How to Add a Calendar to an Access Form
There are three steps to creating a pop-up calendar.
First you must prepare the form, then draw and customize the
calendar to your requirements, and finally add the VBA code which
will drive the process. The calendar will be hidden
until the user clicks the form's date field, when the calendar will
appear. When a date is chosen the calendar will pass the it to the
date field before being hidden again. If the user uses their [TAB]

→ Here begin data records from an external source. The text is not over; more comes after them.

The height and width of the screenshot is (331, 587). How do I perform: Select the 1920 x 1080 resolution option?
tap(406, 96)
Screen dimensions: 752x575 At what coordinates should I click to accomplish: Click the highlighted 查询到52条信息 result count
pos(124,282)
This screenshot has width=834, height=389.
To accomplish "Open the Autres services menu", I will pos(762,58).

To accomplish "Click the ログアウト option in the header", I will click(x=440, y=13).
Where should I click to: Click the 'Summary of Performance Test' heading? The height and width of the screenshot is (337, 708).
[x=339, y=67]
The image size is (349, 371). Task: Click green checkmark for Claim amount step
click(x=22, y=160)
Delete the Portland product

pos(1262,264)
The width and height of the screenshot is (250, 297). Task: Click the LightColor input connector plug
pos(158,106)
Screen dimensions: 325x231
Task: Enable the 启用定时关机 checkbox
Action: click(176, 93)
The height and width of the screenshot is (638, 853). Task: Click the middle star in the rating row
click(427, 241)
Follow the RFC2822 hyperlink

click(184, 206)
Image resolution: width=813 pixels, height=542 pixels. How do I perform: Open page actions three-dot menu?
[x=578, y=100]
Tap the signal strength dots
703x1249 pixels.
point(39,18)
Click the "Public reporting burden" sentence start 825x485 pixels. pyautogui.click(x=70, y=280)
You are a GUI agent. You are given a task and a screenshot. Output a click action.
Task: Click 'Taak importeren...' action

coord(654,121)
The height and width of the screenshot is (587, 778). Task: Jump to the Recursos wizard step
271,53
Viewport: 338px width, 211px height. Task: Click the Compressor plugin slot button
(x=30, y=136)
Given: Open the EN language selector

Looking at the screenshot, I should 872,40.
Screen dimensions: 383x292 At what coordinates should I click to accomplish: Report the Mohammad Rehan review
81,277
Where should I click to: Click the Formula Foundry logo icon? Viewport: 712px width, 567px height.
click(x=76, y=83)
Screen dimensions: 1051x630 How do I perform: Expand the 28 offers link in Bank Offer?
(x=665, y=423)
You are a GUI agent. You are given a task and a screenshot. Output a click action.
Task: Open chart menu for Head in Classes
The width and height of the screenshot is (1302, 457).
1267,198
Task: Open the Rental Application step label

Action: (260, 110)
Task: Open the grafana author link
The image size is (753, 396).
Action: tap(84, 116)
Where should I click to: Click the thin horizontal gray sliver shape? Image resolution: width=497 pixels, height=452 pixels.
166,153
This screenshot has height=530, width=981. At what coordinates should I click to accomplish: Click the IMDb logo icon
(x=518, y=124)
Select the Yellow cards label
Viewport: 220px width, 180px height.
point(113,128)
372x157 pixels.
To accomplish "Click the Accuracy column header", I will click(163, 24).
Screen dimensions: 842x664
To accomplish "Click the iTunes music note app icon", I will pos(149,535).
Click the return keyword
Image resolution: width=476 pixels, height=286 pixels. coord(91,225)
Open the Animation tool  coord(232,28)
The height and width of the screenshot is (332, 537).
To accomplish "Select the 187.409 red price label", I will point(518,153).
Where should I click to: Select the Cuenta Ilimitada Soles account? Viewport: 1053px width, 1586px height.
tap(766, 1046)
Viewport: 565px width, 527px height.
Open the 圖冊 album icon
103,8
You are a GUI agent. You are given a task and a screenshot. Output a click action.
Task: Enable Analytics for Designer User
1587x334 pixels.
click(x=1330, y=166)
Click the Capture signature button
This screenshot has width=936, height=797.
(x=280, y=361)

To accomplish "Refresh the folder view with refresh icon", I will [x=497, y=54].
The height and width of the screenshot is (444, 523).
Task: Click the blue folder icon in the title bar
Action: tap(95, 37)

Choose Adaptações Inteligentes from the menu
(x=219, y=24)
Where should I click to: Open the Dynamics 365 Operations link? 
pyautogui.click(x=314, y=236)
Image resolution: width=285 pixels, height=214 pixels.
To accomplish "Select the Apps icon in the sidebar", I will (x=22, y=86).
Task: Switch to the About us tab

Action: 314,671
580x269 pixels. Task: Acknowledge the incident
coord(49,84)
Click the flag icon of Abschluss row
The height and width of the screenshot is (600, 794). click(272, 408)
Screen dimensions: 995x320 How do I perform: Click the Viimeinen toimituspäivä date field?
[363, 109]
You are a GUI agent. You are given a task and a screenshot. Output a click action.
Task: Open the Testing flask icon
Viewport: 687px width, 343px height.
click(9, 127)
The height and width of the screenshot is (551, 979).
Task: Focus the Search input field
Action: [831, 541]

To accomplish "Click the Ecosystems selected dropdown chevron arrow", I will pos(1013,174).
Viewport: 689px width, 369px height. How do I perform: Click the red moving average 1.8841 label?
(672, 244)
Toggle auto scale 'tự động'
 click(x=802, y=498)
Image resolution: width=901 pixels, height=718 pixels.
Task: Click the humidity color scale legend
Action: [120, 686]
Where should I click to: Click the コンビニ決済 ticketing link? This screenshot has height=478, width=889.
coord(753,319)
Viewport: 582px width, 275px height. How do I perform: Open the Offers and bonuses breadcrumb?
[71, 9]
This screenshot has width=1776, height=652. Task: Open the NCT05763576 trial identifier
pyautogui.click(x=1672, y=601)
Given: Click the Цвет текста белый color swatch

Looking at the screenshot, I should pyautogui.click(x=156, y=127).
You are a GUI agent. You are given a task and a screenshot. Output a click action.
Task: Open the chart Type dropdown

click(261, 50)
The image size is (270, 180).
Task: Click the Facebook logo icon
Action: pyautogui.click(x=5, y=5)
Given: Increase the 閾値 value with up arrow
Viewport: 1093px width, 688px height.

key to enter the date field, the calendar will not appear, and they
will be able to type a date directly into the field if they wish.
Step 1: Prepare the Form
Date fields on forms are usually represented by
simple Text Box controls. The first step is to convert your date
field text box into a Combo Box. The reason for this is to prompt
the user to click it! When a user sees the arrow button on a combo
box they know that clicking it will reveal a list. In this case,
instead of a list, they will see a calendar. Select
the date field text box on your form and go to Format > Change To
> Combo Box...

This will convert your existing text box to a combo box.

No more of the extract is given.